* [Instructions to follow]: Copy the entries below word for word, without the pictures.

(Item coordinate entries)
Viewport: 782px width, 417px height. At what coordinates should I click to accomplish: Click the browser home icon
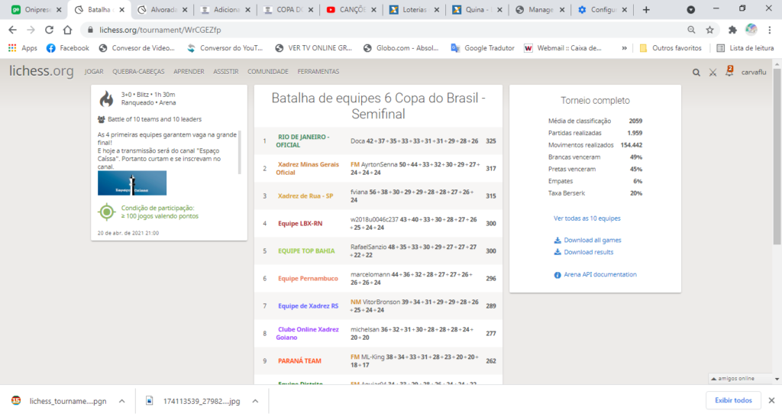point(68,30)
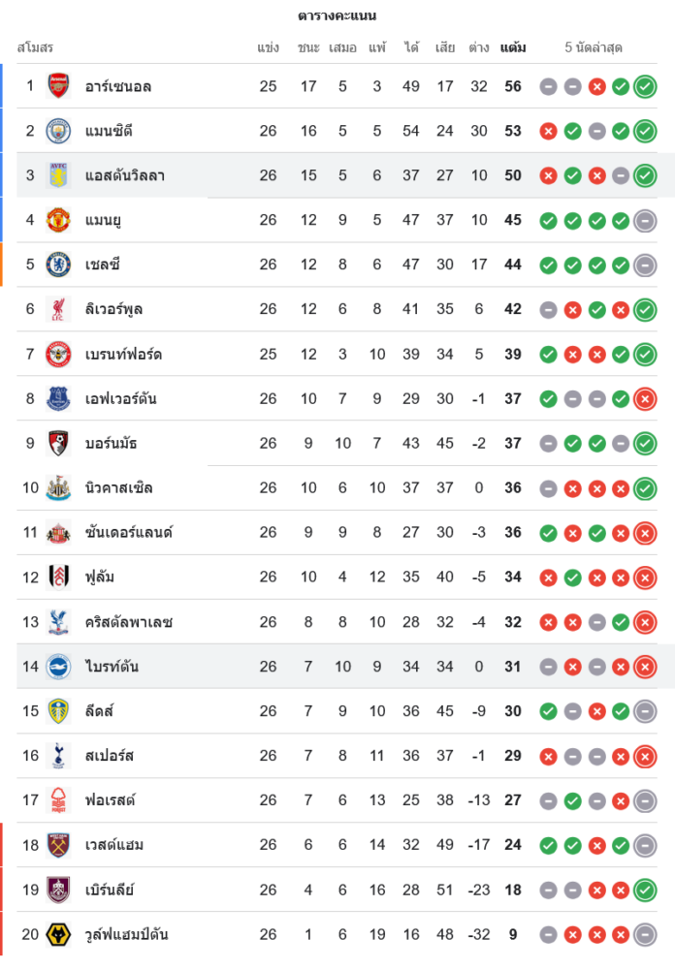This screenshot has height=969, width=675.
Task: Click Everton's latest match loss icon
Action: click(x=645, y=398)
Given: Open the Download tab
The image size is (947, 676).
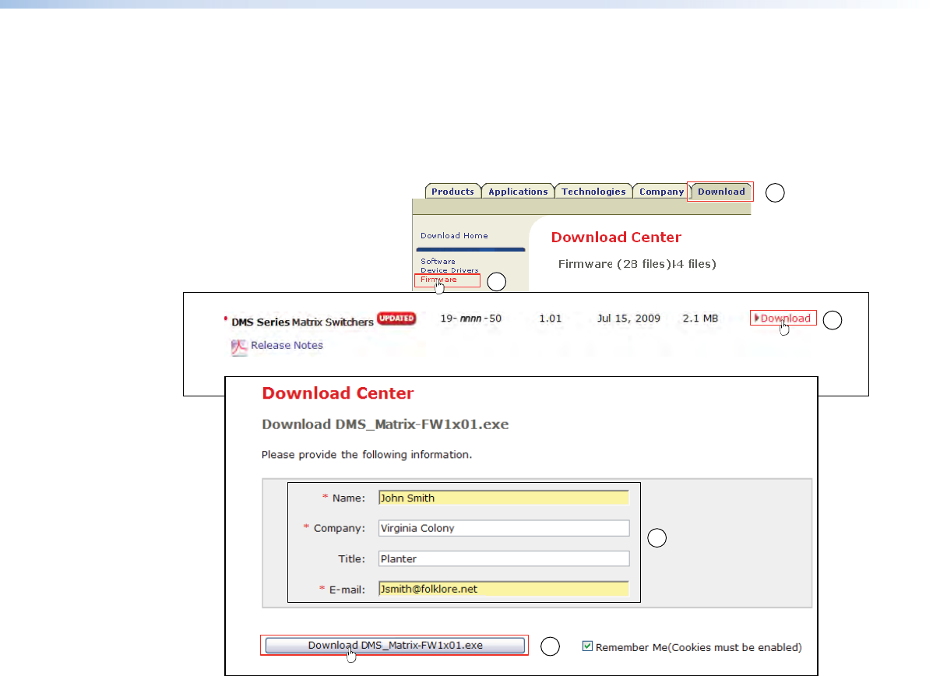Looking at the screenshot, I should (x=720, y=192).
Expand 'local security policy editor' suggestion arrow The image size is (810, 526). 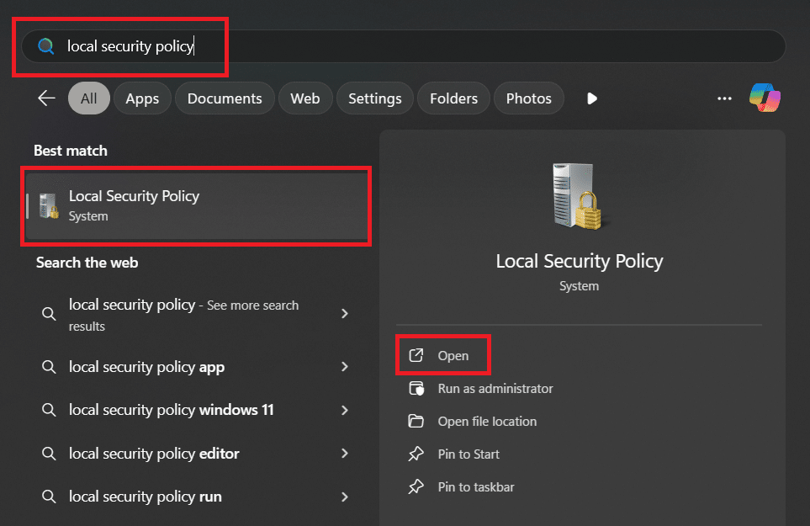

* [The completed task]:
Viewport: 782px width, 417px height. At what coordinates should I click to accomplish: Click the browser home icon
point(68,30)
This screenshot has height=969, width=675.
Task: Click Everton's latest match loss icon
Action: click(x=645, y=398)
Given: Open the Download tab
The image size is (947, 676).
Looking at the screenshot, I should (x=720, y=192).
Expand 'local security policy editor' suggestion arrow The image size is (810, 526). 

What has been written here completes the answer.